### Directive
Add 67 to every coordinate in the answers, and write the rows out again with their requests included. Begin at the line that has "Task: Click the blue" and stop after the line that has "Open 供应商管理 from".

Entries for locating words and elements:
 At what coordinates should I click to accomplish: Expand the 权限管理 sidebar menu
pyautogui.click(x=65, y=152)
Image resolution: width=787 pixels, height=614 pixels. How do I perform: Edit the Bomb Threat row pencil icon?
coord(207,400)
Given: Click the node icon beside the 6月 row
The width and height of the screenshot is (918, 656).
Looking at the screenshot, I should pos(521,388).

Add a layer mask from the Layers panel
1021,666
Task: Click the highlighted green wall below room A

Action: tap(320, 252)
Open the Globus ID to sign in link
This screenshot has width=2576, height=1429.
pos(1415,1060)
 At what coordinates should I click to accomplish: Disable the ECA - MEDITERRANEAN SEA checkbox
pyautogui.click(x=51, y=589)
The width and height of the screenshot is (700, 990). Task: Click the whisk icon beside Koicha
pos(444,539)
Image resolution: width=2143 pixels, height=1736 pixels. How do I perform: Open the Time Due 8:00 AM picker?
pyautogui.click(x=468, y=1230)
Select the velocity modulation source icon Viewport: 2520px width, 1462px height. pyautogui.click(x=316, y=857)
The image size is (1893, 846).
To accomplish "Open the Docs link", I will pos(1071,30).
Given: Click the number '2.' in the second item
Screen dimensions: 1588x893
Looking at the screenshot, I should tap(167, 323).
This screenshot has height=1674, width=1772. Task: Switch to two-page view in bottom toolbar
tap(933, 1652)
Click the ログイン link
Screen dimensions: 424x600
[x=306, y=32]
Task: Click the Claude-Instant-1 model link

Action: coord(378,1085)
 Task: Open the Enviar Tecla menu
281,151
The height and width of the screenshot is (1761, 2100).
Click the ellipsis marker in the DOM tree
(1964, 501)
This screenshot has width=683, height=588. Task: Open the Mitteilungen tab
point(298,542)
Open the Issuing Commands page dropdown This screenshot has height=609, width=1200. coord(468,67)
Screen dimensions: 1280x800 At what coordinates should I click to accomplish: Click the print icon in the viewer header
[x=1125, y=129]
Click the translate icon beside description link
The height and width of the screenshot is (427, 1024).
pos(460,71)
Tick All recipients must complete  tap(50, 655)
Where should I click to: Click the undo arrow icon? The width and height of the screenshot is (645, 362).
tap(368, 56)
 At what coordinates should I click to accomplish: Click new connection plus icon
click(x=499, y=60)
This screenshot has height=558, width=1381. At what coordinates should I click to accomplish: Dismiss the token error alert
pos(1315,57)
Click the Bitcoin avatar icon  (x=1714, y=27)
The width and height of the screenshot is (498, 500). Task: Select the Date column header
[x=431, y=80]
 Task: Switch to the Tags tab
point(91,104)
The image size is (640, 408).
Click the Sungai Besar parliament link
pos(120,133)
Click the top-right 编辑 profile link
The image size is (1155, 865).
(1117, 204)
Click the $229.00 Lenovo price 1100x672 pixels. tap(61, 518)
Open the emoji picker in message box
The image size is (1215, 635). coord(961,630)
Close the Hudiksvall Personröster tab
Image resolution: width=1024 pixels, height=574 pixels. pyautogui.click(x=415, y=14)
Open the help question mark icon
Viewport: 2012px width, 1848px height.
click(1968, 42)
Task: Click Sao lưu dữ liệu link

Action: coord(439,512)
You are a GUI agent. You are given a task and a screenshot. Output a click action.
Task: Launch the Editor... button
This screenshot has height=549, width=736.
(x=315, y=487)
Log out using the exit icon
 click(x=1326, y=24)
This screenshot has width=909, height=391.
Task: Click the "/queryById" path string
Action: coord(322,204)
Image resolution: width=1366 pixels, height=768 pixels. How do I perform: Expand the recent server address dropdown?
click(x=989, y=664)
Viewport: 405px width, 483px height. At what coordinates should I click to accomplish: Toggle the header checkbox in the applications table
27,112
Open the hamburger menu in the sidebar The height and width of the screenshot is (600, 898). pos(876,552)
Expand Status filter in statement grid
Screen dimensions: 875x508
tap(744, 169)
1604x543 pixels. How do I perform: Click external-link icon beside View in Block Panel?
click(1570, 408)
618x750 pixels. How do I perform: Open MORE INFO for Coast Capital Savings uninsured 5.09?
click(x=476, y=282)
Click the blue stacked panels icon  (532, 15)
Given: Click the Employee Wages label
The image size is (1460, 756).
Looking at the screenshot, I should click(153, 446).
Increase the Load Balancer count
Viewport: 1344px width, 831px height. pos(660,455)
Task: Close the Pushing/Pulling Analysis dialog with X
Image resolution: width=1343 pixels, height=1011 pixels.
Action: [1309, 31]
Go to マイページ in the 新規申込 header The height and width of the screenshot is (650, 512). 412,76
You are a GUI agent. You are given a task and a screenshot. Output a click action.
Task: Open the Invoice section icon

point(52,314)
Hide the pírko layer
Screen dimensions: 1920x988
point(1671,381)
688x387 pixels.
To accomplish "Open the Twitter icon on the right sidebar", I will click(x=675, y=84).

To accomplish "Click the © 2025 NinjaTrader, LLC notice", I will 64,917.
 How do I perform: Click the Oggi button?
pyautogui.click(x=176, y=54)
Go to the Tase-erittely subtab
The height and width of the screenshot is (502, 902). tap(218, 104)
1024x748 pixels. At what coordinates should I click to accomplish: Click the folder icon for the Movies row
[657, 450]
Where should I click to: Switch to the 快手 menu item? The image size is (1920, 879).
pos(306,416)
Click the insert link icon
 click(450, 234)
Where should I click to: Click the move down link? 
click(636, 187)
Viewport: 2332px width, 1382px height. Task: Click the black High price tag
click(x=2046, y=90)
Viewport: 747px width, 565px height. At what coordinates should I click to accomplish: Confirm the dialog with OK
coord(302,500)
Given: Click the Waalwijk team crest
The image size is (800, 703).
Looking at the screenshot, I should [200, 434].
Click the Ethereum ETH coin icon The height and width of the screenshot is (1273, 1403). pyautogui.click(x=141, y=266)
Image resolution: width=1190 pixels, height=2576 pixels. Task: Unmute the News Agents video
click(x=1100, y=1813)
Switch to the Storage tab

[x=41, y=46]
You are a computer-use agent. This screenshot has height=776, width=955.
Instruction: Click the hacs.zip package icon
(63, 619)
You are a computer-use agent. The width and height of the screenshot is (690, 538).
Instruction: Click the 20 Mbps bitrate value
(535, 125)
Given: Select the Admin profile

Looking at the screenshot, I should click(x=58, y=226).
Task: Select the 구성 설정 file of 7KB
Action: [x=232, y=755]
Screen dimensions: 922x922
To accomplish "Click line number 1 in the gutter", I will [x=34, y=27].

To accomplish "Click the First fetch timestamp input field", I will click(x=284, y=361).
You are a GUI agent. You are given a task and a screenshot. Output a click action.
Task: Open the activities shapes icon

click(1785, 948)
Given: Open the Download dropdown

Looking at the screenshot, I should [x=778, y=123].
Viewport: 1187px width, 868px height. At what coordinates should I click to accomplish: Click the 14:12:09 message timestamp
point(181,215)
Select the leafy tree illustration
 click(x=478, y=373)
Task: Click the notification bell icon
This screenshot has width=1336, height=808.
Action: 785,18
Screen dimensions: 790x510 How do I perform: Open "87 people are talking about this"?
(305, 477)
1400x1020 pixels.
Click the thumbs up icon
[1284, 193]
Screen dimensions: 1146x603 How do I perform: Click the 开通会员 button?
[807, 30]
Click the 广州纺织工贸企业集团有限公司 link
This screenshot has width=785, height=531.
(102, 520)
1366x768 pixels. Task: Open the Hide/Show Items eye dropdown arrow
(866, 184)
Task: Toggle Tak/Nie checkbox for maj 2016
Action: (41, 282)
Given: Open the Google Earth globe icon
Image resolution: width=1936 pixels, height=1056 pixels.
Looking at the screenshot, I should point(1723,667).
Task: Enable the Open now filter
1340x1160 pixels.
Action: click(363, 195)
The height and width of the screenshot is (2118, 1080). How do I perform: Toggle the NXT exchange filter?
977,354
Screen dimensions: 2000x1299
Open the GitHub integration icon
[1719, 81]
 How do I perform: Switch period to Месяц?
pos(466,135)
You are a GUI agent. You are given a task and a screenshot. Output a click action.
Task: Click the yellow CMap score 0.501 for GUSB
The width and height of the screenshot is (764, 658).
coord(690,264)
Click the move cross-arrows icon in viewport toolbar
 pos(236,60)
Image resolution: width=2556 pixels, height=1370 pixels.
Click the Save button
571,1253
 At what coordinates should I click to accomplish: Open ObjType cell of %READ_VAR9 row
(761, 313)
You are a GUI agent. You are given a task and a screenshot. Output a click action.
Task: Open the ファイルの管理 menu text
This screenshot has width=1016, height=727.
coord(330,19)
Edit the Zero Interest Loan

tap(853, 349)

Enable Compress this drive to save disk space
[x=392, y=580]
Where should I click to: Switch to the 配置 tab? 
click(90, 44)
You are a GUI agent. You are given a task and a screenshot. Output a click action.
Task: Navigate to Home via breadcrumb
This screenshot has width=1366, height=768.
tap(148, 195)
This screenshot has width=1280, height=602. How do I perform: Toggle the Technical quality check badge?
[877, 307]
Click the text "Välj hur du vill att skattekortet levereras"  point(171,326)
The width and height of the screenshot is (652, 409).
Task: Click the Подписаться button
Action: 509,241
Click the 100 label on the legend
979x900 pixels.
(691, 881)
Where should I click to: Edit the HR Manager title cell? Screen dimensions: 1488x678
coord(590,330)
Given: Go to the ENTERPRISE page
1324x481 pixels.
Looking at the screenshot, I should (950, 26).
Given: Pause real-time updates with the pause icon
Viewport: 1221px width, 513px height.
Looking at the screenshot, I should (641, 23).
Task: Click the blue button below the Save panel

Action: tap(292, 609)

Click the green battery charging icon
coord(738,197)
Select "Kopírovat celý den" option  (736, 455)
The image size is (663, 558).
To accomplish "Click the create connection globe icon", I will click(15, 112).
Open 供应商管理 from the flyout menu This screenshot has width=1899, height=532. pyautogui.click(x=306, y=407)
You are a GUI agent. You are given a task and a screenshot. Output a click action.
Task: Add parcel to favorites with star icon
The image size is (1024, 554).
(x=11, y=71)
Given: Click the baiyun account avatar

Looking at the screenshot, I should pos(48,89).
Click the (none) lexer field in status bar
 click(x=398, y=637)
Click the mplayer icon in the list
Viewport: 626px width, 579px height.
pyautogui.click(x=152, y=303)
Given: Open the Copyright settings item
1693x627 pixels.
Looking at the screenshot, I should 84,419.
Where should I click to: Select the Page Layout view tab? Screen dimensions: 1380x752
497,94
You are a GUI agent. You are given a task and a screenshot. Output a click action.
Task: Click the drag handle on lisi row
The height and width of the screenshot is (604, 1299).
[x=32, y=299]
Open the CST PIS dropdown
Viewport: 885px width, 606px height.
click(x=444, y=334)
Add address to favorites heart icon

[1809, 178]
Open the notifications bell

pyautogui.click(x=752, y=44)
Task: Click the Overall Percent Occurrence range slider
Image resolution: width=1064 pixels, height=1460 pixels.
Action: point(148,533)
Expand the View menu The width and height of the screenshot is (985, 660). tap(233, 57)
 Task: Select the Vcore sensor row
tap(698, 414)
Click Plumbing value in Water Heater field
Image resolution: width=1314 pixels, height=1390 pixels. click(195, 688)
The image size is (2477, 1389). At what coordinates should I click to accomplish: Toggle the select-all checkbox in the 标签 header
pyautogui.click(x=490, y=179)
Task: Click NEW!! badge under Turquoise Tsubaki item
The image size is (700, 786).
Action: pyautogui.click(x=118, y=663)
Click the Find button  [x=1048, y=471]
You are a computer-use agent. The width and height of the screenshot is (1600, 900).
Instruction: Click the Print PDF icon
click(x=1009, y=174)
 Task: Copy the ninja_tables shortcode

### Exercise solution
Task: Click the blue button below the Save panel

Action: tap(359, 676)

Click the green battery charging icon
coord(805,264)
Select "Kopírovat celý den" option  (803, 522)
The image size is (663, 558).
To accomplish "Click the create connection globe icon", I will click(82, 179).
Open 供应商管理 from the flyout menu This screenshot has width=1899, height=532. pyautogui.click(x=373, y=474)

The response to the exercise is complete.